*TASK DESCRIPTION*
Copy, from the data below, every line that has "Expand" in it.
Content starts
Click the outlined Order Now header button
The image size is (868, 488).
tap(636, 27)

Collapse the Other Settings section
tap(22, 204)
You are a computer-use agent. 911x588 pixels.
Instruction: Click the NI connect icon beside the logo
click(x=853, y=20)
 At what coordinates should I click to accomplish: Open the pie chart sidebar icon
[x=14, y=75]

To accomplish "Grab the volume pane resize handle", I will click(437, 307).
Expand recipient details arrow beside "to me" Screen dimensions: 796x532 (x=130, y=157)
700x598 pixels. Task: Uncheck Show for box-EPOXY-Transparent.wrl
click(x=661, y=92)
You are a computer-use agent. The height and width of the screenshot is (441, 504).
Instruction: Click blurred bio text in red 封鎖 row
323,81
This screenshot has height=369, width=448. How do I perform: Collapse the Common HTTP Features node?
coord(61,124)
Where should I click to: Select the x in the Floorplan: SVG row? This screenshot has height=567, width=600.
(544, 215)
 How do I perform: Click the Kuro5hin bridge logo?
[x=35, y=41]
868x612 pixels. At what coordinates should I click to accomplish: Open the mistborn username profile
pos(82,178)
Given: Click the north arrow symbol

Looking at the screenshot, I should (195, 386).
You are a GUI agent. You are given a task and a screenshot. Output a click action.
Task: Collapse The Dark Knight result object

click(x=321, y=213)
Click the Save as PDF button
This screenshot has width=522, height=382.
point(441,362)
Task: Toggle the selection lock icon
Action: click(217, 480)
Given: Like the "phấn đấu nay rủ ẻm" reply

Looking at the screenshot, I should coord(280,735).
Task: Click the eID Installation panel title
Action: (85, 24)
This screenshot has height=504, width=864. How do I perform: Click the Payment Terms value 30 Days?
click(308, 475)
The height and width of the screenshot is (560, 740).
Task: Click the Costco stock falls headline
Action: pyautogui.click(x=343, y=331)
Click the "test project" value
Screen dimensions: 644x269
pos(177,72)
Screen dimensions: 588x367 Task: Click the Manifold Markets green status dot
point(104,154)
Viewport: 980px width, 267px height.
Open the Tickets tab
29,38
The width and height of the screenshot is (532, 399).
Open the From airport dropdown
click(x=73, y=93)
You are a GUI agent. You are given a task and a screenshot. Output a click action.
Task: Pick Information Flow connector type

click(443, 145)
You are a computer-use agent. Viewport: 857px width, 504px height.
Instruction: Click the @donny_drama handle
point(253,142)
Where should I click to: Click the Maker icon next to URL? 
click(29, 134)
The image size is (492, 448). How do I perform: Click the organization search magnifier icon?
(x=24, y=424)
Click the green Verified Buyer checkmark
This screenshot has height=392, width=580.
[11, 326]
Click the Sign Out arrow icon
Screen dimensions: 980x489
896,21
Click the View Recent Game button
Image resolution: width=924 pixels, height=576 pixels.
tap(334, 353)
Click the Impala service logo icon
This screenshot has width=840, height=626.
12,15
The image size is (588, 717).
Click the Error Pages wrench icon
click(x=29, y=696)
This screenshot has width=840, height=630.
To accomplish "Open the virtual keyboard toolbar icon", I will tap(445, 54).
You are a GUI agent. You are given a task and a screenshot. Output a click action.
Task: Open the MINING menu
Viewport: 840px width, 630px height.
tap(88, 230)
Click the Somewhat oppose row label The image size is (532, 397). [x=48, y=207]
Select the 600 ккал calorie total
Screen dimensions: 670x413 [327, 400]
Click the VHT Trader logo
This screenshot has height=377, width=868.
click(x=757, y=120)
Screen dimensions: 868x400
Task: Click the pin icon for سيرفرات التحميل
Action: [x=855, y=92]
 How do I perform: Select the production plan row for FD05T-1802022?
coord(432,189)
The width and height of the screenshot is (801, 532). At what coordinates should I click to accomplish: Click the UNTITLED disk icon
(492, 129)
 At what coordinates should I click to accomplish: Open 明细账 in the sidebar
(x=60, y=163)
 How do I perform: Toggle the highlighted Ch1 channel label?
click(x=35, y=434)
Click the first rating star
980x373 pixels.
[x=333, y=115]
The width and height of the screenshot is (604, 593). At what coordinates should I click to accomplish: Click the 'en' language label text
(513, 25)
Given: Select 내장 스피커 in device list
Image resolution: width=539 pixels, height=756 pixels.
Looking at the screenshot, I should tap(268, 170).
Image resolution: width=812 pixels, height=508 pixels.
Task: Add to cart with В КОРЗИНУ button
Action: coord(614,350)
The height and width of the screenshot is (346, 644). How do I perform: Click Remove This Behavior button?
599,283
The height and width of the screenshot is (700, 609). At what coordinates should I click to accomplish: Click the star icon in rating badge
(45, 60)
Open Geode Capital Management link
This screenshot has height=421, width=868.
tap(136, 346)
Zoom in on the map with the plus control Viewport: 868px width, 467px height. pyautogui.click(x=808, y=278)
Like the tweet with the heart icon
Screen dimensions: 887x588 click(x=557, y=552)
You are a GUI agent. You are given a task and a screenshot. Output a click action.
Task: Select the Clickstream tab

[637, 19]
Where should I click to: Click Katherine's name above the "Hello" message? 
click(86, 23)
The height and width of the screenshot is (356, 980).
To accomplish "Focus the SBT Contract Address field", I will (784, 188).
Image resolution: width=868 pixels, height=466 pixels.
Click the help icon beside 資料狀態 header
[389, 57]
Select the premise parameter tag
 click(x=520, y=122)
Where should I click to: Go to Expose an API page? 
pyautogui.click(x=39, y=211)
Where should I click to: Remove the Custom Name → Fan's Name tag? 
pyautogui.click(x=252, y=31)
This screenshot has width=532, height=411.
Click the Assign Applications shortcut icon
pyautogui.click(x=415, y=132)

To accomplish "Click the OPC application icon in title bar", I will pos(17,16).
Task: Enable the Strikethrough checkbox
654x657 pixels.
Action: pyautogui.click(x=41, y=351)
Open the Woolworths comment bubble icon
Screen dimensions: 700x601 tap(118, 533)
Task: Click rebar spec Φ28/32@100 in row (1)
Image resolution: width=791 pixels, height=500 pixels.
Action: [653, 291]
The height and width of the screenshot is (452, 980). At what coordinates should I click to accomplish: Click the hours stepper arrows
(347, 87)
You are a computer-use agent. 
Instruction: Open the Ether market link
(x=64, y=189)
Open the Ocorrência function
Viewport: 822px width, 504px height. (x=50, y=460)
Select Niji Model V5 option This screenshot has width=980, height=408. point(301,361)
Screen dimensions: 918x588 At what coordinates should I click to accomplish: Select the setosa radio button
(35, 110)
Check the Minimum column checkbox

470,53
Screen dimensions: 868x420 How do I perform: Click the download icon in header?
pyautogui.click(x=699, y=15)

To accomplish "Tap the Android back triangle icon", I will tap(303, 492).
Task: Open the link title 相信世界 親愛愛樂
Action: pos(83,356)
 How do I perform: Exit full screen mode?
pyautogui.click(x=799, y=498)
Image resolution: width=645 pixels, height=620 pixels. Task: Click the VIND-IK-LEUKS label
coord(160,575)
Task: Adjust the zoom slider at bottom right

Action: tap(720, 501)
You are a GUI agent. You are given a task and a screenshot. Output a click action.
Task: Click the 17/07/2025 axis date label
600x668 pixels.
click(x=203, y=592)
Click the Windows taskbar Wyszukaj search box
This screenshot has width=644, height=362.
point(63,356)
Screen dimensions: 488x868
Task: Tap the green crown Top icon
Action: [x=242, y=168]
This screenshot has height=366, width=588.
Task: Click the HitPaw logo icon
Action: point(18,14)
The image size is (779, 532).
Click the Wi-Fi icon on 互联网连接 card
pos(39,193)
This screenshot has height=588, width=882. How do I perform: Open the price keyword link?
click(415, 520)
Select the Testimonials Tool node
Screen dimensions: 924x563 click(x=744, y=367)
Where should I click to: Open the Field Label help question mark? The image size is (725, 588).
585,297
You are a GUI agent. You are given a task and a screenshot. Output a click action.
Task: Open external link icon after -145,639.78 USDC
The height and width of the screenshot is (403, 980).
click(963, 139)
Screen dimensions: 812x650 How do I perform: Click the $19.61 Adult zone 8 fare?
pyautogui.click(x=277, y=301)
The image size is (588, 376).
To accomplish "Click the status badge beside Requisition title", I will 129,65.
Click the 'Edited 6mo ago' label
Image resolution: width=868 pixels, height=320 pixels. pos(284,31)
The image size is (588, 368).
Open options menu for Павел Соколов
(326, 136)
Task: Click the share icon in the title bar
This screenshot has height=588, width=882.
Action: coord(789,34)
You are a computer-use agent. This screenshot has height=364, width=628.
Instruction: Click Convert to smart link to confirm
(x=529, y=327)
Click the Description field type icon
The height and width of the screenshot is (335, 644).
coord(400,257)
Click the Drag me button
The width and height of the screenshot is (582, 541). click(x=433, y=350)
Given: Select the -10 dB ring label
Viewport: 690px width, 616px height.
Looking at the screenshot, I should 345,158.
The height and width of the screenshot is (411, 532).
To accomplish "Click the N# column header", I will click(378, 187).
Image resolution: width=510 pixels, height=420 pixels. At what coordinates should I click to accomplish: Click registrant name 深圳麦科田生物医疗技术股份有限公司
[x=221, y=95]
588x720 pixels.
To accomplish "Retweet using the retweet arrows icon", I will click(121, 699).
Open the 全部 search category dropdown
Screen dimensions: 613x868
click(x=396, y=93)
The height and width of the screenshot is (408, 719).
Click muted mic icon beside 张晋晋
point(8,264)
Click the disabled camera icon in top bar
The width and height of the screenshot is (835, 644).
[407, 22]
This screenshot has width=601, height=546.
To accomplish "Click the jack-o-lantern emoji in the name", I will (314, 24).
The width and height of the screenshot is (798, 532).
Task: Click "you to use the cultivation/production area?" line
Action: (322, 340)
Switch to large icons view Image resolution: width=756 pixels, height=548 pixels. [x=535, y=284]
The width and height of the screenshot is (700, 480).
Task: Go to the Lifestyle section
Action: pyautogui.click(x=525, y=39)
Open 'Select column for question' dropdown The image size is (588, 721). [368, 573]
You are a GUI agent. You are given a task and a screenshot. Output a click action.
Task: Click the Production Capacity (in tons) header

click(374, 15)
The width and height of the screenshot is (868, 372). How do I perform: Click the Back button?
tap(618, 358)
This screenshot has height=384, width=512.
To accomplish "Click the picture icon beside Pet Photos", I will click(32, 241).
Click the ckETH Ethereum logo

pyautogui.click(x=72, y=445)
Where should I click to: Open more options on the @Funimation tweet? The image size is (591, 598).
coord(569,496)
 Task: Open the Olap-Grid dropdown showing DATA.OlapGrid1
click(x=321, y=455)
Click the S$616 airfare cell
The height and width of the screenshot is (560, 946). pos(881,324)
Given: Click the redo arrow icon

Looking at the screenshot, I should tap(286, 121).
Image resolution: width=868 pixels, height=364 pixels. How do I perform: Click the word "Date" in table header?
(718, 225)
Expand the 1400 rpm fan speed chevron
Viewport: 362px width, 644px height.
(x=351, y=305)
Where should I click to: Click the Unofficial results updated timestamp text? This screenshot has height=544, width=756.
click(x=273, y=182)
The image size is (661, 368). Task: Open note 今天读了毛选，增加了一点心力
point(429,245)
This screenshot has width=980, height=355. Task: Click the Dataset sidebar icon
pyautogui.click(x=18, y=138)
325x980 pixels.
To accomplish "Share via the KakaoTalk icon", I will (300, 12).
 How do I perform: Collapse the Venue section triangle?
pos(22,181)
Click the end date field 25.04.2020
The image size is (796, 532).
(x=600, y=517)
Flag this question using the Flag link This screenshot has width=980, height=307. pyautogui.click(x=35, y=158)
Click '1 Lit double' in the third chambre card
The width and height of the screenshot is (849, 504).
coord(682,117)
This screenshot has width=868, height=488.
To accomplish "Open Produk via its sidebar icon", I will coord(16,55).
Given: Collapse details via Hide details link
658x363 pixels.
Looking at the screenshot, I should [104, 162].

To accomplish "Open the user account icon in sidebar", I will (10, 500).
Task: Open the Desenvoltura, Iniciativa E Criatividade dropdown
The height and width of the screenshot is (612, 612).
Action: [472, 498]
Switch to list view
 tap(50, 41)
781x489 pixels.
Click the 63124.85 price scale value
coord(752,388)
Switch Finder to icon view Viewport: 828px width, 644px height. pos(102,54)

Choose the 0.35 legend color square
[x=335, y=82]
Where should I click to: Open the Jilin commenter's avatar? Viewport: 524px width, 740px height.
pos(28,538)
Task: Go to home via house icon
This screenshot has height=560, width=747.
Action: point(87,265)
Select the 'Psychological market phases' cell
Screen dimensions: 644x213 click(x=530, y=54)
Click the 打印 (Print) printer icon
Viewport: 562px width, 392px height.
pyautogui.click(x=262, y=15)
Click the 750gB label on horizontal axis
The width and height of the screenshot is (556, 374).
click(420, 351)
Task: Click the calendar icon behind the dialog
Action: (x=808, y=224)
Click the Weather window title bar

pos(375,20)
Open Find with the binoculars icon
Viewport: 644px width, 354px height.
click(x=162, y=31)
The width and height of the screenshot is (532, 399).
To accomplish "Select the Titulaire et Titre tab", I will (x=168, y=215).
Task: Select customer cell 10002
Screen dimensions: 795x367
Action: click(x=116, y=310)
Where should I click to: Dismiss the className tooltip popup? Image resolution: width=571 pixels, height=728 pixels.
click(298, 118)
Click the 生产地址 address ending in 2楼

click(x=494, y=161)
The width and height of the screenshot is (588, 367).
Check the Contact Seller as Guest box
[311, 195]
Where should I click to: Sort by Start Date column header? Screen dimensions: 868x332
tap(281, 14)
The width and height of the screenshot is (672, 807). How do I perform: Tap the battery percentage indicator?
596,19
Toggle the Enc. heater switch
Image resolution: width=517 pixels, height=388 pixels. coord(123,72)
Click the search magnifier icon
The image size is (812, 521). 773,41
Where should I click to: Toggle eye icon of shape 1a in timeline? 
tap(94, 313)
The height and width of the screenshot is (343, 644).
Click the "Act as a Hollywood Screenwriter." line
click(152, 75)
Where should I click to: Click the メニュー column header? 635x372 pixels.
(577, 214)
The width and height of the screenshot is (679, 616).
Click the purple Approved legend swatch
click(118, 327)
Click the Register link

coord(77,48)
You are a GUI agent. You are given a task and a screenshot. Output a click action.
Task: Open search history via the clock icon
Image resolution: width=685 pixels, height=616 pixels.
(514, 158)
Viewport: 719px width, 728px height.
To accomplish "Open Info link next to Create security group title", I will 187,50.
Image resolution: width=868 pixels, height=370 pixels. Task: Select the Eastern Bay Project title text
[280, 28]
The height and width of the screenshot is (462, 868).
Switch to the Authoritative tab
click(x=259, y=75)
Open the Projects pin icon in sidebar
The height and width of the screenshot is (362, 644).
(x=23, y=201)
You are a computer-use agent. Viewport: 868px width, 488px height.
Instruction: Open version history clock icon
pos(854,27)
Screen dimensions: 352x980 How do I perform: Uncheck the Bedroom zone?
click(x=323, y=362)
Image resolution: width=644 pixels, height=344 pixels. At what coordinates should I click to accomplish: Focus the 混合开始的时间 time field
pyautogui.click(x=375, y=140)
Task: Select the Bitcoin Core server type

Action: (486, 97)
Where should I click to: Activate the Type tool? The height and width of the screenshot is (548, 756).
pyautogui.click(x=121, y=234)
Content ends
*SOLUTION FOR THIS EXERCISE*
Expand recipient details arrow beside "to me" Screen dimensions: 796x532 (x=130, y=157)
Expand the 1400 rpm fan speed chevron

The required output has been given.